The survey says…..

Published 10:08 am Monday, March 5, 2012

WINTON – The Hertford County Board of Education received some help in their search for a new superintendent Monday.

During their regular meeting, the board received the results from the community and staff survey conducted by the North Carolina School Board Association on their behalf. The board is currently looking for a fulltime replacement for Dr. John Fahey, who left in January to accept a superintendent’s job in Virginia.

Tanya Giovanni of the Association presented the information to the board. She said the information provided to the public was redacted to remove names provided by people who suggested a certain person as the new superintendent. Copies with no redaction were given to the board.

The survey showed a distinct difference in the preferences of the community and the staff.

The top priority for the community is someone who supports firm discipline in schools. That received an average rating of 4.68. The staff meanwhile rated that as the number five priority.

Number two for the community was someone who understands how to provide a safe environment for students and staff. That was the number six priority for staff members.
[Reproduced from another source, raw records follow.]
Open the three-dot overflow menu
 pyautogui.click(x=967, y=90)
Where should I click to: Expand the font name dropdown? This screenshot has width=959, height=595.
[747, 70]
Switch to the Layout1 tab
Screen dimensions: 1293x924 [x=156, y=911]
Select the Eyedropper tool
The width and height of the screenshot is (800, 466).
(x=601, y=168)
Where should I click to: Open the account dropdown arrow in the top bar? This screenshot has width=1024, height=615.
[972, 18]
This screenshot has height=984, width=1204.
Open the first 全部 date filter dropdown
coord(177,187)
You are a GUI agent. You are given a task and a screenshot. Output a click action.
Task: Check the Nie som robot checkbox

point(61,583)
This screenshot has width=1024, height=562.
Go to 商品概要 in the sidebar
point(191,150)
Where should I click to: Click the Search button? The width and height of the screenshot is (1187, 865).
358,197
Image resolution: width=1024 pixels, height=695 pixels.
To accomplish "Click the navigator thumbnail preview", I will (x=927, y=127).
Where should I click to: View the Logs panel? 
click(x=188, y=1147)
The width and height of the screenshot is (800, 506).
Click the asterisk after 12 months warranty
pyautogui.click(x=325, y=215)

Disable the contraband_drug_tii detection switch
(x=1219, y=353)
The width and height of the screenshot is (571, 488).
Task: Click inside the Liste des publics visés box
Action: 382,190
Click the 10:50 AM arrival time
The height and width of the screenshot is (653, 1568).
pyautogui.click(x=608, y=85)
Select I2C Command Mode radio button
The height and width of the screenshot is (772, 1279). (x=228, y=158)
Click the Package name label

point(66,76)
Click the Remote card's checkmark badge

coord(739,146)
Coming in third for the community was a superintendent who communicates well with people of all races and socioeconomic statuses. That was also third for the staff.

Fourth in the ratings for the community was a superintendent who knows how to get staff, students, parents and the community to work together to help children learn. The staff rated that as their second priority.

Fifth for the community was a superintendent who has ideas and approaches to improve graduation rates and prevent dropouts. That was the ninth priority for the staff.

A superintendent with strong human relations or “people” skills was the sixth priority for the community, but was the number one priority for the staff.

Seventh for the community members who filled out the survey was a superintendent who is willing to take new approaches to teaching and learning. That was not a priority with the staff, which ranked it as their 17th rated concern.

Eighth for the community was a person who understands how to effectively advocate for resources needed to operate the schools. The staff of the district found that more important, however, as it was their fourth highest rated item on the survey.

Number nine for the community was someone who should have high visibility in the schools, but the staff made that priority number 16 in their survey.

Number 10 for the community members was someone who should be accessible and respond to concerns in a timely fashion. The staff rated that as the number 12 priority.

Items that were not considered important by either group included spending time in individual classrooms (20 by community, 23 by staff), has worked in North Carolina public education (21 community, 22 staff), has been a successful assistant or associate superintendent (22 community, 20 staff), should continue the current direction of the school system (23 community, 23 staff) and has been a successful superintendent (24 community, 21 staff).

While there were relatively few community responses, 23 to be exact, Giovanni said that was normal in cases where a board has recently conducted a superintendent search (Fahey was hired three years ago).

Of the 140 staff members who completed the survey, most were teachers followed by support staff and administrators.

“The information will help when you are going through and screening applicants and when you are drafting questions,” Giovanni told the board.

Board member John D. Horton said he was appreciative of the information.

“I clearly appreciation the public input, but I have to say I found it very informative to read the input from the staff,” he said. “Thank you to the staff for your honest and opinion, it will help me as we move forward.”

The board intends to have a new superintendent in place by July 1. In the meantime, Julius Walker is serving as Interim Superintendent of Schools.